Washington a exprimé à de nombreuses reprises son inquiétude face à l’expansion militaire Chinoise. Pékin a augmenté son budget militaire de 18% l’an dernier, la plus grosse augmentation depuis 10 ans, et des responsables américains pensent que les dépenses réelles sont plus importantes.

Les Chinois surveillent attentivement pour voir comment les inquiétudes américaines se traduisent en changement dans l’US Navy. Lorsque l’Ohio, qui est basé à Bangor (état de Washington), a accosté à Guam le mois dernier, l’agence de presse officielle Chinoise Xinhua a qualifié le sous-marin de “entrepôt d’explosifs” et de “diable de dissuasion.”

“Si l’Ohio se dirige vers l’ouest à partir de Guam, il lui faudrait seulement quelques heures pour atteindre les côtes de nombreuses nations asiatiques,” indiquait-elle. “L’US Navy croit que la puissance du sous-marin nucléaire équipé de missiles de croisière sera énorme lors d’une future guerre.”

C’est exactement ce que la Navy veut que la Chine et d’autres pensent, et pourquoi l’Ohio est dans le Pacifique.

“Les capacités avancées que nous avons ajouté à ce navire font de lui un sous-marin de première ligne,” indique le commandant en second de l’Ohio, le Lt. Commander Al Ventura. “Il a amené la force sous-marine à un tout nouveau niveau.”

Au périscope
Un membre d’équipage regarde par le périscope de l’Ohio. L’Ohio ressemble àla version clandestine et sous-marine d’un porte-avions, avec àla fois une importante puissance de feu et la possibilité d’aller rapidement làoù on a besoin de lui. © NavyTimes

L’Ohio a à la fois une importante puissance de feu et la capacité de se déployer rapidement là où on a besoin de lui.

Il possède 24 tubes de lancement, dont 15 ont été équipés pour lancer plusieurs Tomahawk — plus de 100 au total. C’est plus que tout ce qui a été tiré pendant toute la première Guerre du Golfe. Depuis une position au large dans le Pacifique, il pourrait frapper Pyongyang en Corée du Nord. Depuis l’océan Indien, il pourrait frapper n’importe où en Afghanistan.

Le passage à des missiles conventionnels est un concept né de la nécessité.

Suite à un traité de désarmement signé en 1992, la Navy devait abandonner 4 de ses 18 SNLE, d’énormes sous-marins qui, pendant des décennies, ont servi de plateformes mobiles pour des missiles nucléaires à longue portée et ont été les principaux joueurs dans le jeu du chat et de la souris entre Washington et Moscou pendant la Guerre Froide.

Tâches à réaliser =
1 > Relevez tous les océans, pays et villes nommés dans le paragraphe de l'extrait sur le sous-marin Ohio qui commence par « Il possède 24 tubes de lancement ».
2 > D'après l'extrait sur le sous-marin Ohio, de combien Pékin a-t-il augmenté son budget militaire l'an dernier ?
3 > Poursuivez l'extrait sur le sous-marin Ohio après sa dernière phrase.
Les enregistrements n'ont aucun rapport avec l'extrait sur le sous-marin Ohio.

Données enregistrées =
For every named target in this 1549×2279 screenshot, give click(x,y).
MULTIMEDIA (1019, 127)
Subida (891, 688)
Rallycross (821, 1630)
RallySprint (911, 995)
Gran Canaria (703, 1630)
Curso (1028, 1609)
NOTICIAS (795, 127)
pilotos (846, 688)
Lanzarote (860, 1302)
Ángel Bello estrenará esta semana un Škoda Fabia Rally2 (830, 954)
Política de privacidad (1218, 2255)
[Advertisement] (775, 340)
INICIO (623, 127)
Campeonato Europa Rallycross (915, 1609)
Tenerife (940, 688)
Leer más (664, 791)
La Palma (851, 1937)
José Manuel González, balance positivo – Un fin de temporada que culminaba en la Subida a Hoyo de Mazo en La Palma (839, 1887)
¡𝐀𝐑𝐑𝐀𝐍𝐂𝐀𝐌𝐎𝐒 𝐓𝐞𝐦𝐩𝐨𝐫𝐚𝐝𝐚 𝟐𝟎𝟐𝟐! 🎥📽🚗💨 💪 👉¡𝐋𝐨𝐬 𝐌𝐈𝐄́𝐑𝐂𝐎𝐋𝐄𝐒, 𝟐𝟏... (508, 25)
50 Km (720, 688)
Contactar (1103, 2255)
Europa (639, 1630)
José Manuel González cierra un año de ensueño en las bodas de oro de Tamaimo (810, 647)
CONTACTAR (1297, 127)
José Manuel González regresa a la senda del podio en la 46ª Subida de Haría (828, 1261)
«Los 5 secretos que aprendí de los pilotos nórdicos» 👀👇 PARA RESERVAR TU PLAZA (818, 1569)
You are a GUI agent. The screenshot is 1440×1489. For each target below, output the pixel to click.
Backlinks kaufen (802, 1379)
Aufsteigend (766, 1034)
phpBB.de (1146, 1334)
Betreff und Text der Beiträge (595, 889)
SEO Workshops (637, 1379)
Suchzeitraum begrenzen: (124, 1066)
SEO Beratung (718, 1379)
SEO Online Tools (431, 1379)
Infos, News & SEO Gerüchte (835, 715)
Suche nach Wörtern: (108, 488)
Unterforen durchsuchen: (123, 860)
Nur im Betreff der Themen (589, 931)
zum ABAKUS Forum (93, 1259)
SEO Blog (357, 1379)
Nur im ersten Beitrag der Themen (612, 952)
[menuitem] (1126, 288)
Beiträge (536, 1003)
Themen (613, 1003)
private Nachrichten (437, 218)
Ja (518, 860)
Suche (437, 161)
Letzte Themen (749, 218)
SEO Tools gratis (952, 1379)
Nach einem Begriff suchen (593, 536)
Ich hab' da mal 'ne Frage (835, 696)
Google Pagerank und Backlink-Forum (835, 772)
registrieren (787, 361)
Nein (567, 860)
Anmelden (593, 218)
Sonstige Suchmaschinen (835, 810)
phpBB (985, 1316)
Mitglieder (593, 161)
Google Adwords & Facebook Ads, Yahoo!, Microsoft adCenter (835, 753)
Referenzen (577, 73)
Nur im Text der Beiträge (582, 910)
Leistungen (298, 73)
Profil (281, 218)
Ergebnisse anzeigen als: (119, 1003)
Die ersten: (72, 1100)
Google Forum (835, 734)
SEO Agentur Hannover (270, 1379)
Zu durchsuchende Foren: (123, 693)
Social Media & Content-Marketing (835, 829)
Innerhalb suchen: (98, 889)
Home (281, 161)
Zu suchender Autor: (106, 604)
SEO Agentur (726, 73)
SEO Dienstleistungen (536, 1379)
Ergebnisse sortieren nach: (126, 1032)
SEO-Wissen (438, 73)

Réponses par tâche =
1 > Pacifique, Pyongyang, Corée du Nord, océan Indien, Afghanistan

2 > De 18 %.

3 >
Au lieu de démanteler les sous-marins, la Navy les a converti. Les armes nucléaires ont été remplacées par des missiles de croisière Tomahawk et plusieurs des tubes de lancement ont été modifiés pour déployer des Navy SEALs dans des submersibles.

A cause de la taille importante du sous-marin — il mesure 177 m de long — il y a plus de place pour ses 160 membres d’équipage et des dizaines de commandos que sur un sous-marin d’attaque. Les marins ont des couchettes plus grandes et plus de place pour travailler, ce que les SEALs font constamment.

Protection
Kye Rymer, un membre d’équipage de l’Ohio, assure la garde àbord du sous-marin. © NavyTimes

Parmi les SEALs, la discrétion reste une façon de vivre.

Dans un compartiment à quelques mètres des tubes de lancement des missiles Tomahawk, le chef du contingent des SEAL a accepté d’être interviewé, mais seulement s’il n’était pas identifié ou photographié, pour que lui ou sa famille ne puisse être attaqué par des terroristes, pour qui assassiner un SEAL serait un important coup de propagande.

“Nous allons dans des endroits,” dit-il. “Tenons-nous en à ça.”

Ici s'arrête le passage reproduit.